Chapter 5 — Exercises
This is where SQL learning happens. Run every one against
mercado(sample data). Write the query, run it, check the result makes sense. (answer in Appendix) = worked solution in Answers. ⭐ = stretch. Don't peek until you've tried.
Group A — SELECT and projection
5.1 Select all columns from the suppliers table. (answer in Appendix)
5.2 Select just the name and price of every product.
5.3 Select each customer's full name as a single column called full_name (combine first_name and last_name).

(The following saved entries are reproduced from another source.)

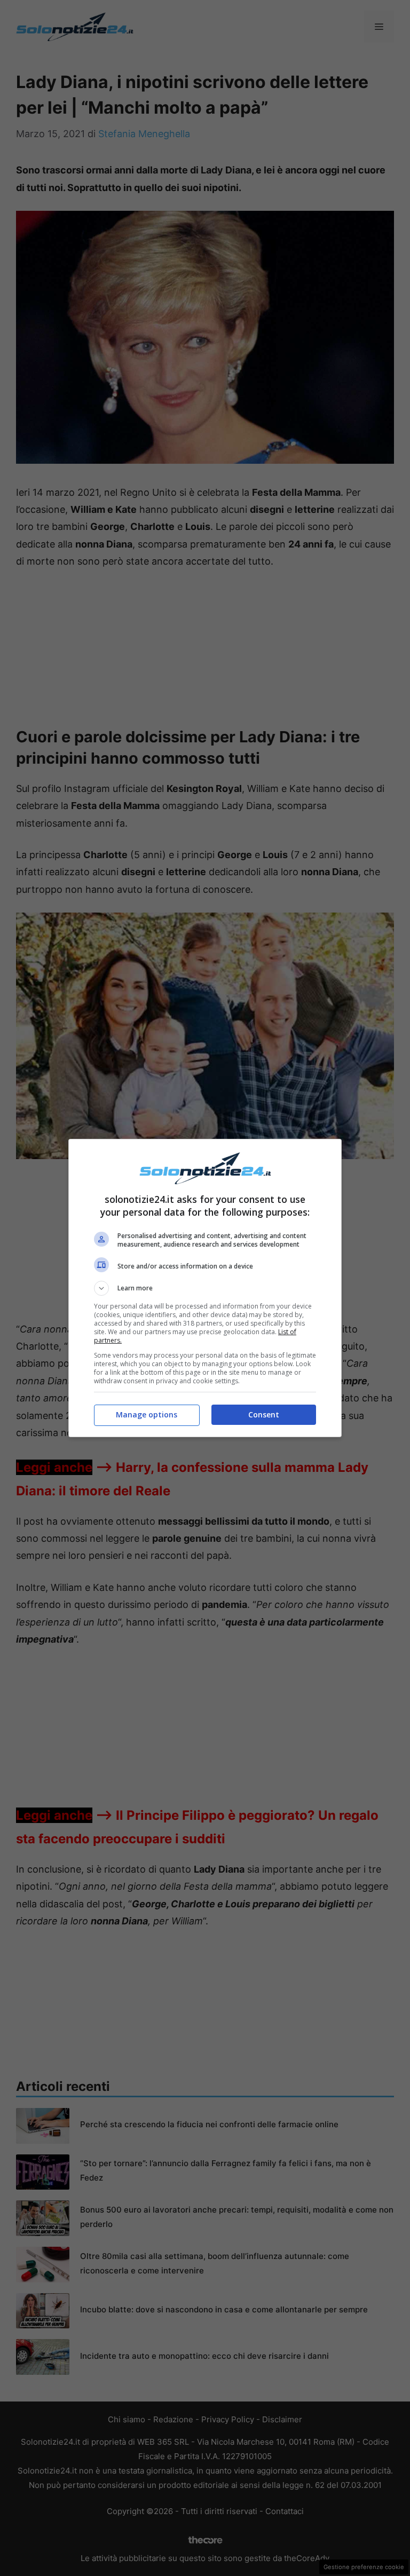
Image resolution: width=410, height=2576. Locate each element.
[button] (205, 1288)
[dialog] (205, 1288)
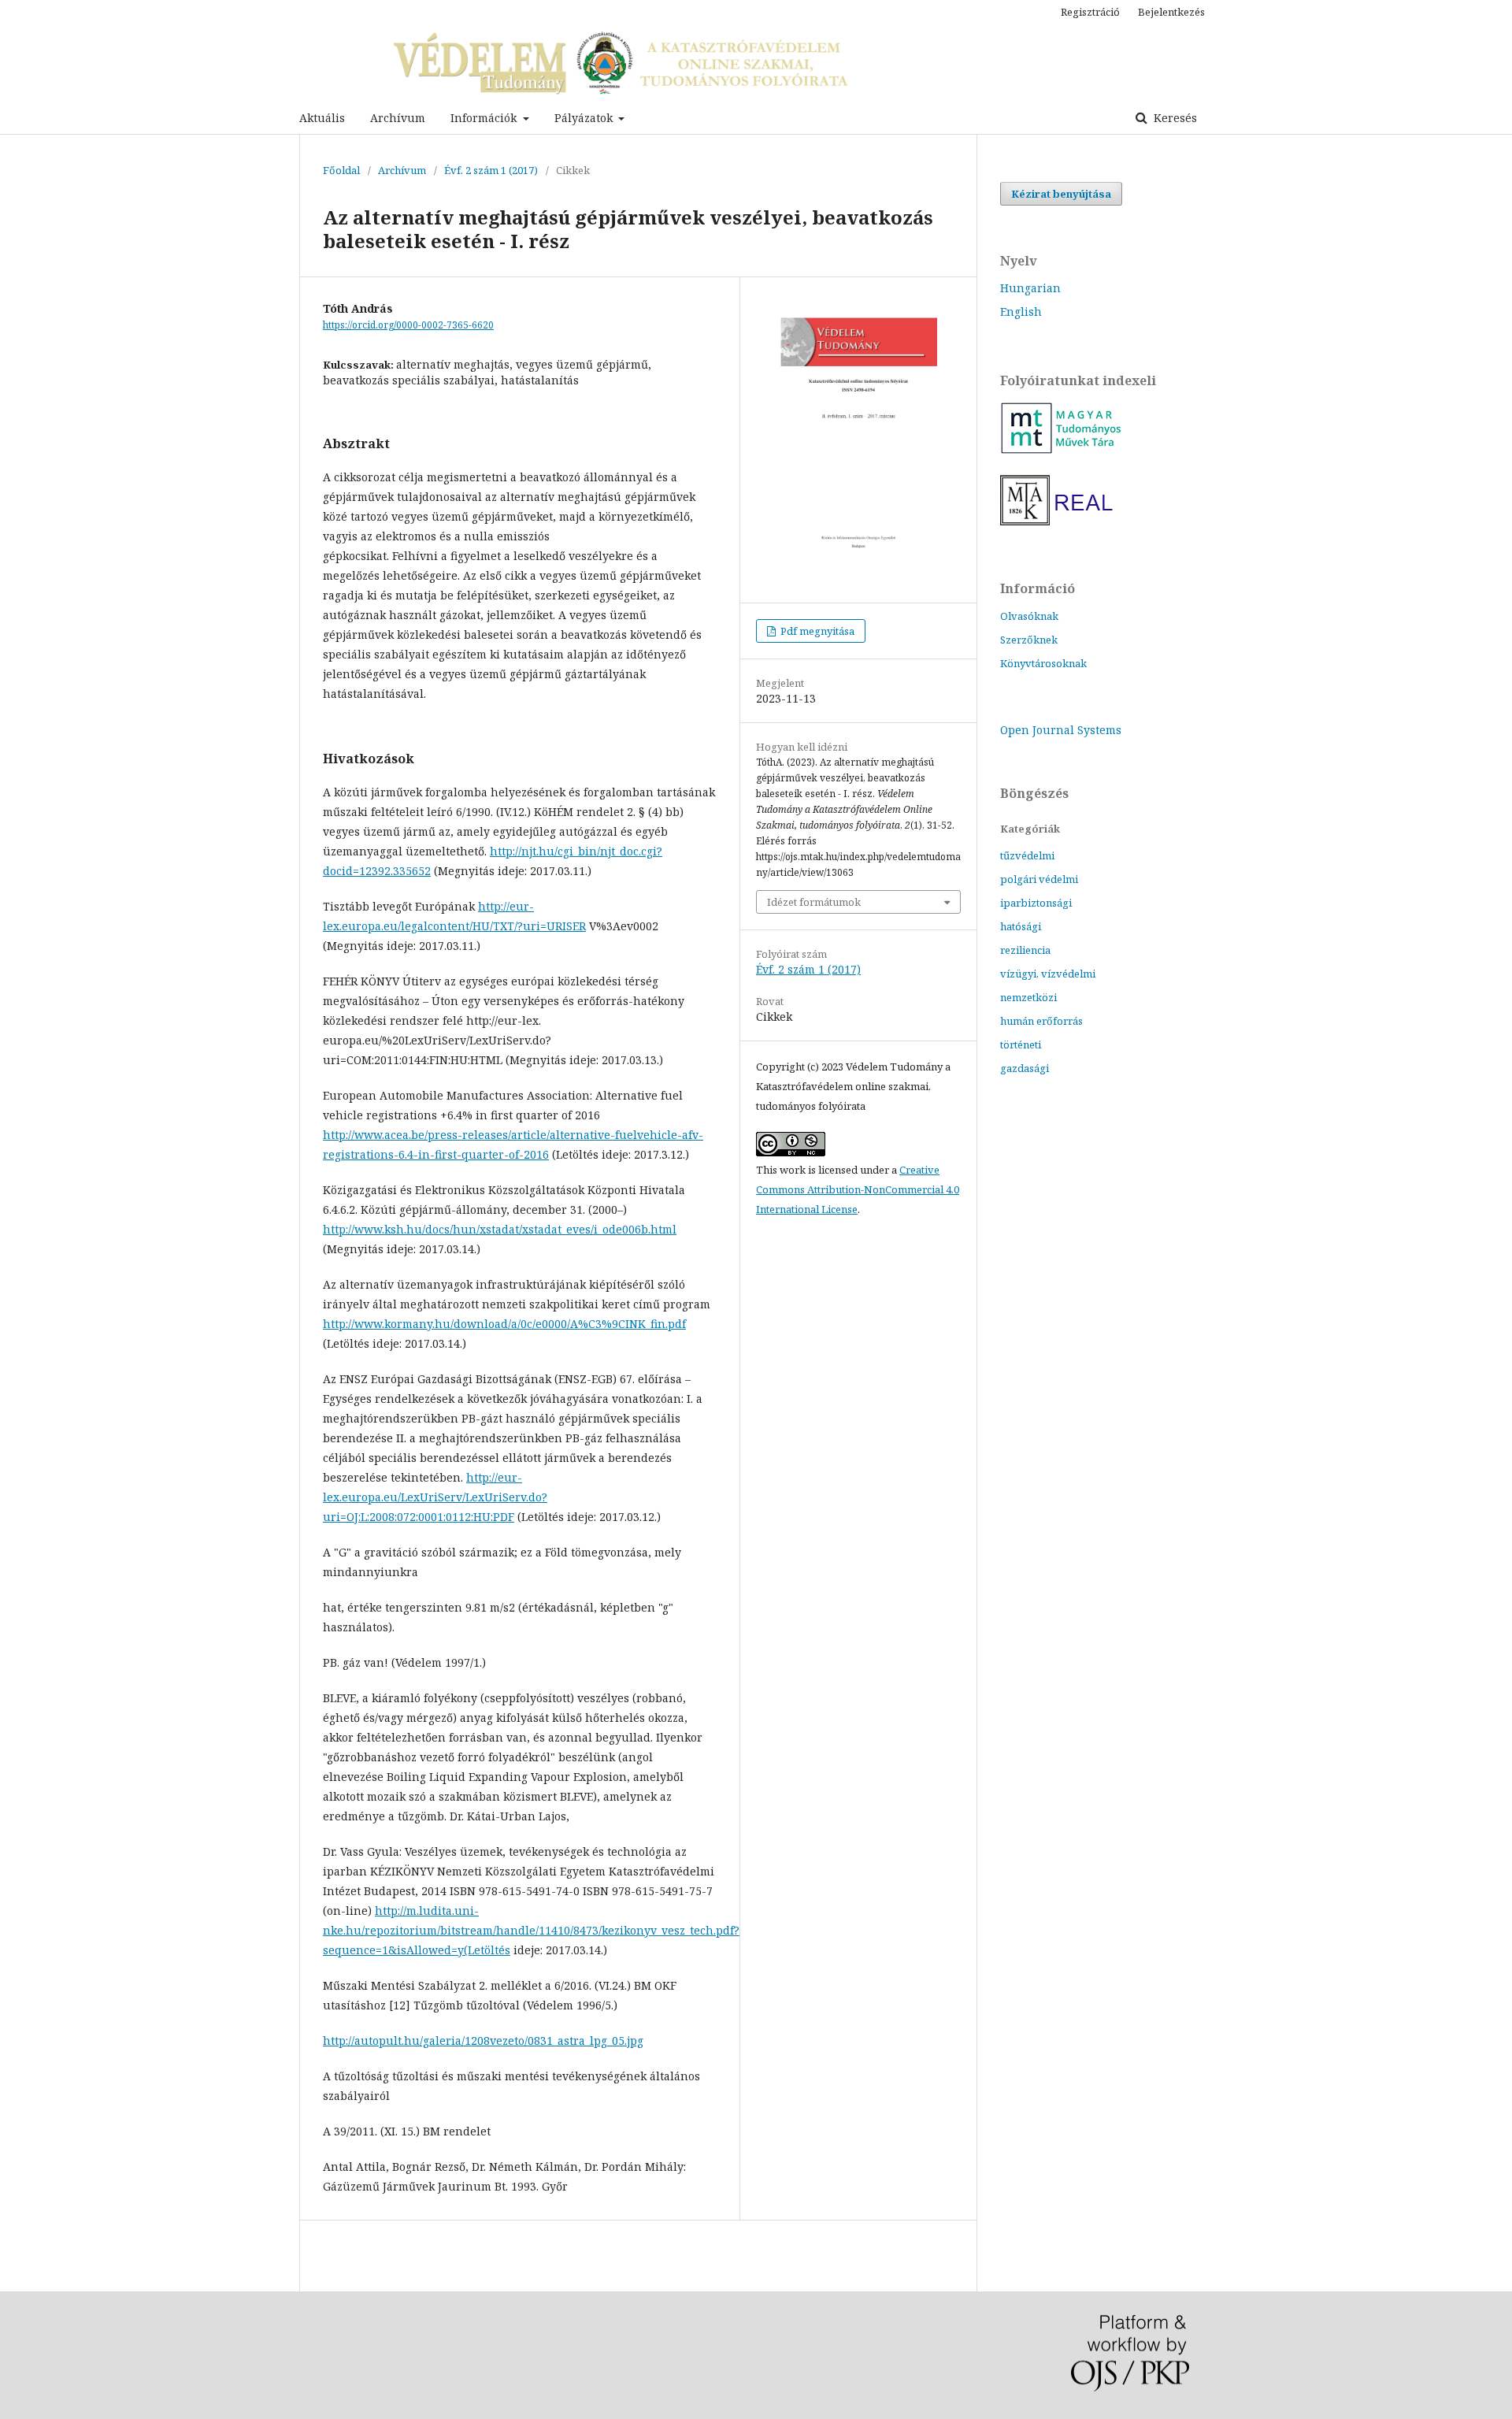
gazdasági (1024, 1068)
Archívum (397, 117)
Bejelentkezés (1171, 12)
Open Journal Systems (1060, 729)
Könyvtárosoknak (1043, 663)
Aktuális (322, 117)
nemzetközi (1028, 997)
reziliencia (1025, 950)
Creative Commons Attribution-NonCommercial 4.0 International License (857, 1189)
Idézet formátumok (814, 902)
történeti (1020, 1044)
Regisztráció (1090, 12)
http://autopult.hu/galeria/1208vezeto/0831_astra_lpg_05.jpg (483, 2040)
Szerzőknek (1029, 640)
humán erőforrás (1041, 1021)
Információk (485, 117)
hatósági (1020, 926)
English (1021, 311)
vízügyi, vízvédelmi (1047, 973)
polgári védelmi (1039, 879)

5.4 For each product, show name, price, and a column price_with_tax equal to the price times 1.08, rounded to 2 decimals. (answer in Appendix)
5.5 ⭐ Select each product's name and a column price_band that is just price — but first explain why you can't write WHERE price_band > 100 in the same query. (Hint: order of evaluation.)
Group B — Filtering with WHERE
5.6 All products costing more than $500. (answer in Appendix)
5.7 All orders with status 'delivered'.
5.8 All products that are not active (is_active = false).
5.9 All customers in the 'gold' or 'platinum' loyalty tier (use IN). (answer in Appendix)
5.10 All products priced between $50 and $150 inclusive (use BETWEEN).
5.11 All customers with no phone number on file.
5.12 All products whose name contains the word Book (case-insensitive).
5.13 All products whose sku starts with LAP-.
5.14 ⭐ All active products in category 3 or 5 that cost less than $300. (Mind your parentheses!) (answer in Appendix)
Group C — Sorting and limiting
5.15 All products, most expensive first. (answer in Appendix)
5.16 The 3 cheapest active products (name and price).
5.17 Customers sorted by loyalty tier, and within each tier by last name.
5.18 The 5 most recently created customers (use created_at).
5.19 ⭐ List customers ordered by phone number, with the customers who have no phone shown first. (Use NULLS FIRST.)
Group D — DISTINCT
5.20 List the distinct loyalty tiers that actually appear in the customers table. (answer in Appendix)
5.21 List the distinct (category_id, supplier_id) combinations among products.
5.22 ⭐ How many distinct statuses appear in orders? (Just list them; counting comes in Chapter 7.)
Group E — Fix the bug
Each query has a mistake. Find it, explain it, and fix it.
5.23 Trying to find customers with no phone — returns nothing:
SELECT * FROM customers WHERE phone = NULL;
(answer in Appendix)
5.24 Trying to find laptops and desktops under $600 — returns some expensive laptops too:
SELECT name, price FROM products
WHERE category_id = 3 OR category_id = 4 AND price < 600;
5.25 Trying to get "the 10 newest orders" — but the rows seem random each run:
SELECT * FROM orders LIMIT 10;
5.26 ⭐ Trying to sort by discounted price — errors with "column does not exist":
SELECT name, price * 0.9 AS sale FROM products WHERE sale < 100;
(Two things to discuss: why it errors, and how to fix it.)
Group F — Predict, then verify
For each, predict the result before running it.
5.27 SELECT 'a' < 'b'; and SELECT 'Z' < 'a'; (What governs text comparison?) (answer in Appendix)
5.28 SELECT name FROM products WHERE price NOT IN (39.00, 79.00, NULL); — how many rows, and why might it surprise you?
5.29 ⭐ SELECT DISTINCT loyalty_tier, phone IS NOT NULL AS has_phone FROM customers ORDER BY 1, 2; — describe the shape of the output.
Group G — Write the question (reverse engineering)
For each query, write the plain-English question it answers.
5.30
SELECT name, price FROM products WHERE is_active = true AND price < 50 ORDER BY price;
5.31 ⭐
SELECT first_name, last_name FROM customers
WHERE loyalty_tier <> 'standard' AND email LIKE '%@example.com'
ORDER BY last_name;
Group H — Progressive project
5.32 Against your project (or Mercado), write five SELECT/WHERE/ORDER BY/LIMIT queries that answer five of your Chapter 1 questions. For each, note the π (columns) and σ (filter).
5.33 ⭐ Pick one query and write it two ways (e.g., IN (...) vs. chained ORs, or BETWEEN vs. two comparisons). Confirm they return the same rows.
Self-check. If you can write any of A–D from a plain-English request without looking up syntax, and you can spot the Group E bugs, basic querying is becoming automatic. Next: joins — where the real power begins.